DIRECTIONS FOR THIS TASK: Your answer must be an exact copy of the entries below, with no pictures in it.

LISTED ENTRIES below:

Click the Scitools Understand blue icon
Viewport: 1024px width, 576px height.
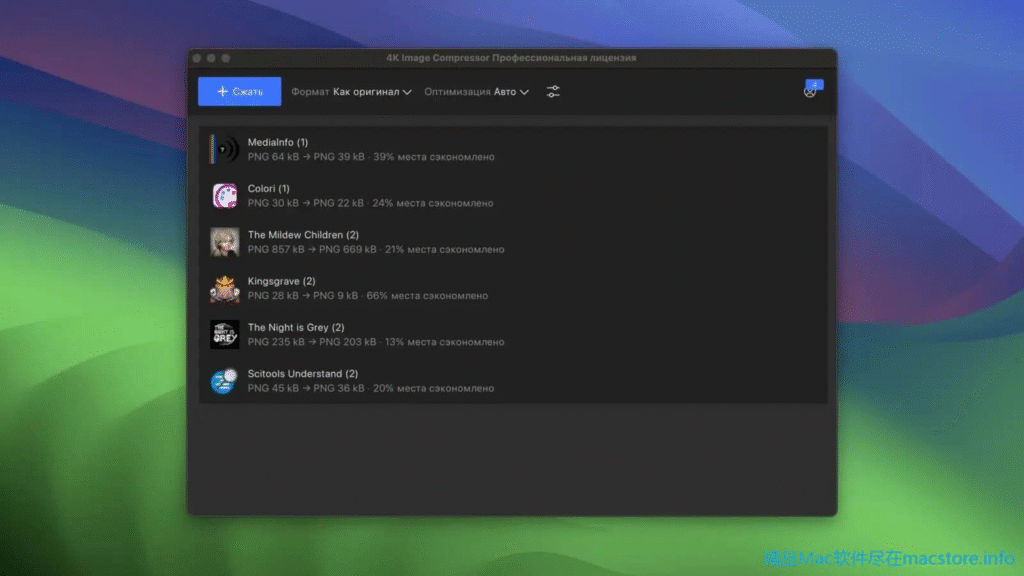225,381
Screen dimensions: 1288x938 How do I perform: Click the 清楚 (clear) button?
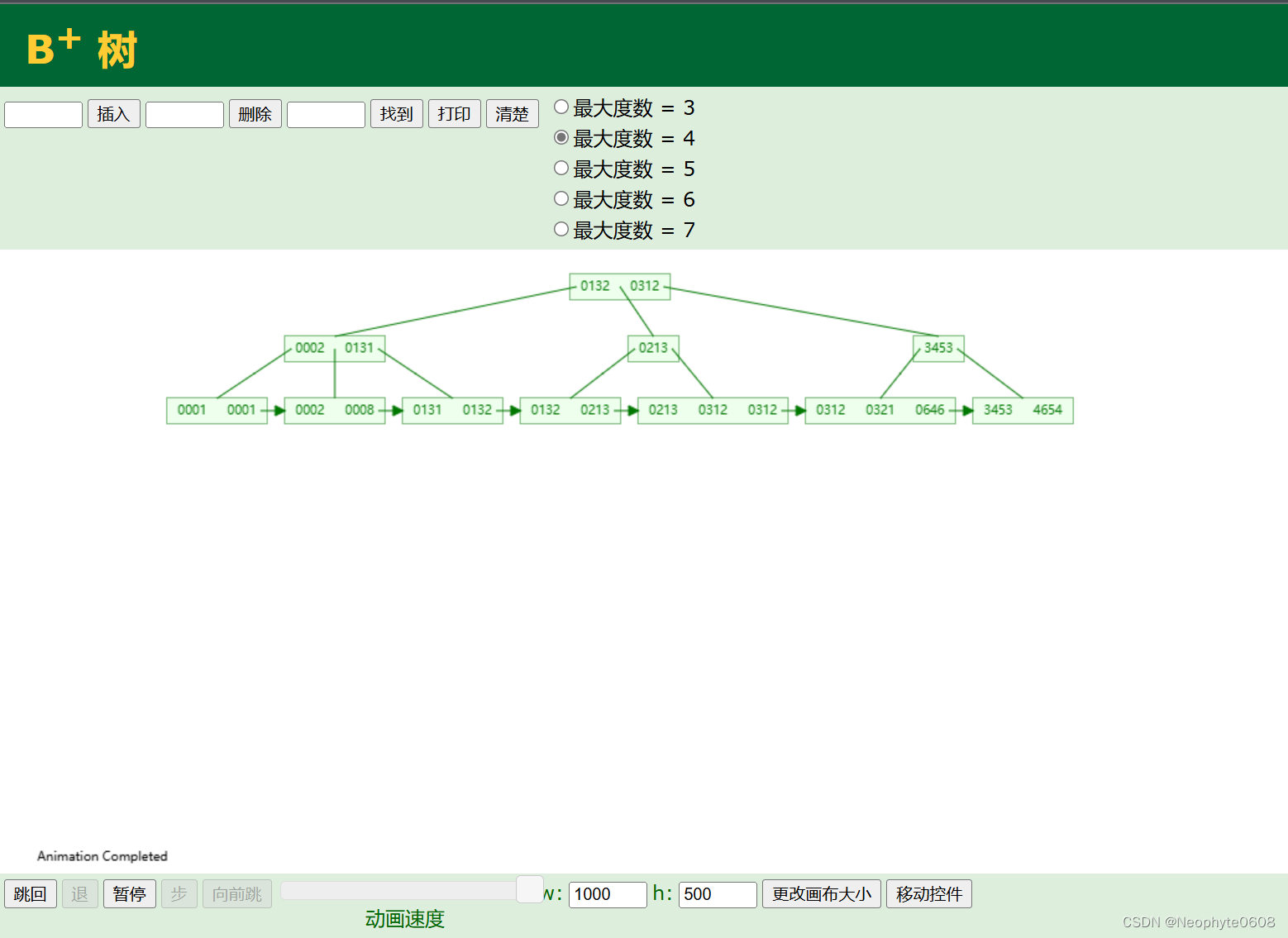click(512, 113)
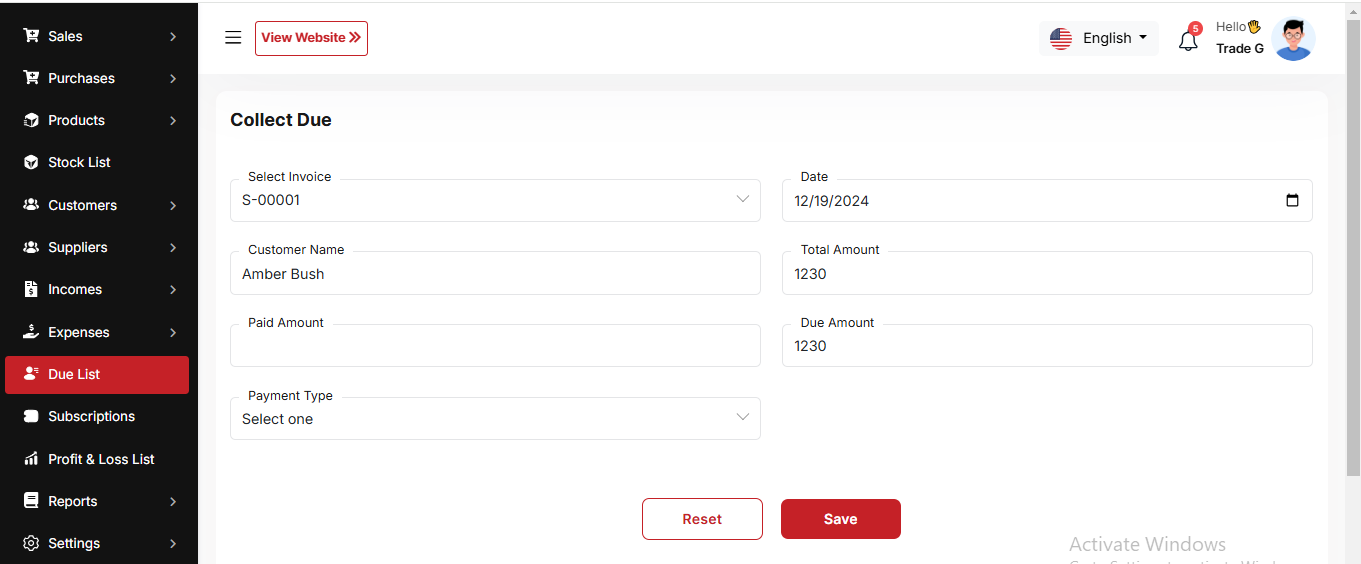Click into the Paid Amount field
The width and height of the screenshot is (1361, 564).
click(x=495, y=346)
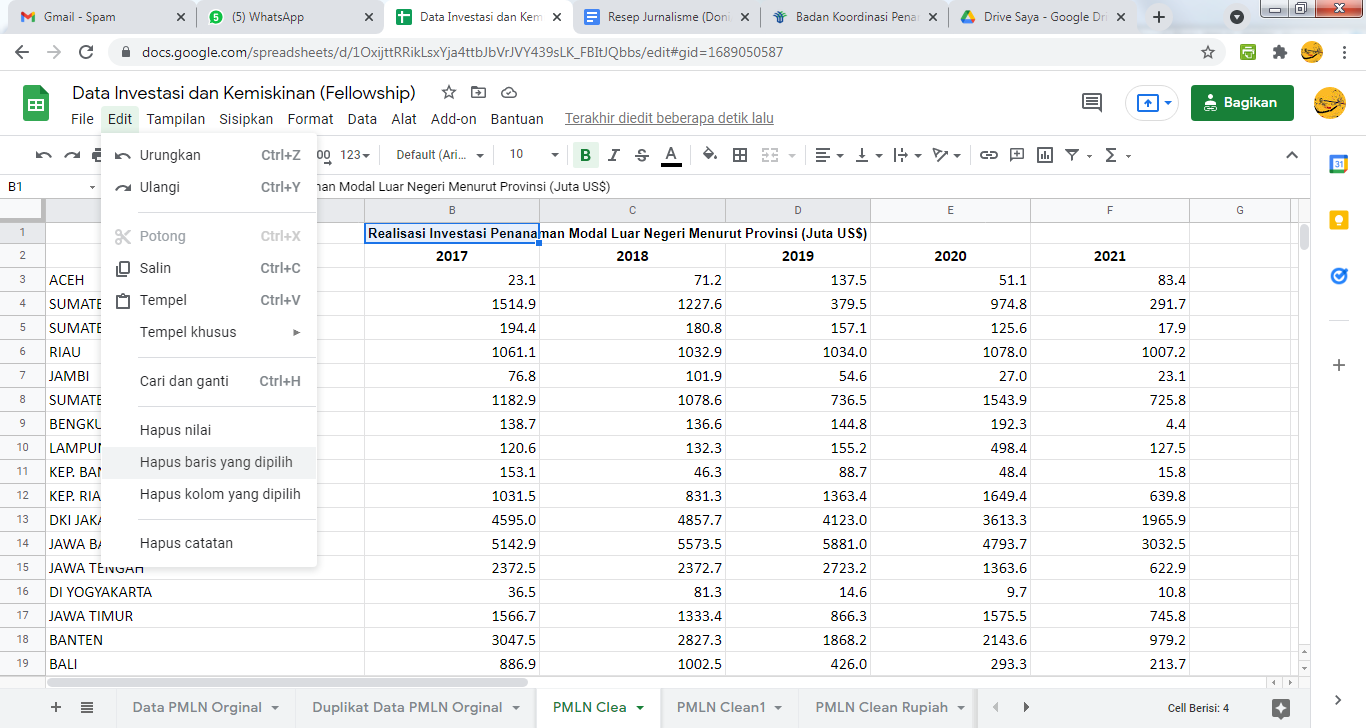Click the Explore icon at bottom right
Screen dimensions: 1366x728
(x=1281, y=708)
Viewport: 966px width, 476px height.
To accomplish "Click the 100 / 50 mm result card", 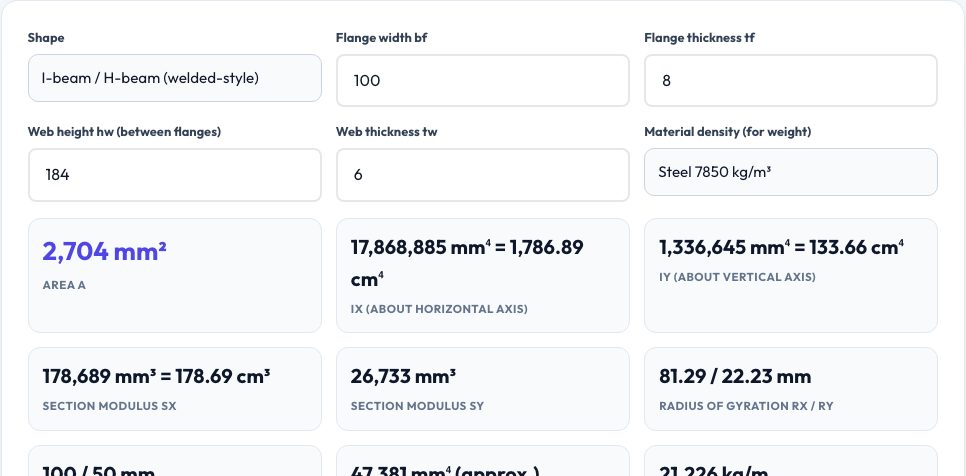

End of LISTED ENTRIES.

EXERCISE OUTPUT:
Click the Scitools Understand blue icon
Viewport: 1024px width, 576px height.
225,381
Screen dimensions: 1288x938 How do I perform: Click the 清楚 (clear) button?
click(512, 113)
Click into the Paid Amount field
The width and height of the screenshot is (1361, 564).
click(x=495, y=346)
Click the Explore icon at bottom right
Screen dimensions: 1366x728
(x=1281, y=708)
Viewport: 966px width, 476px height.
To accomplish "Click the 100 / 50 mm result card", 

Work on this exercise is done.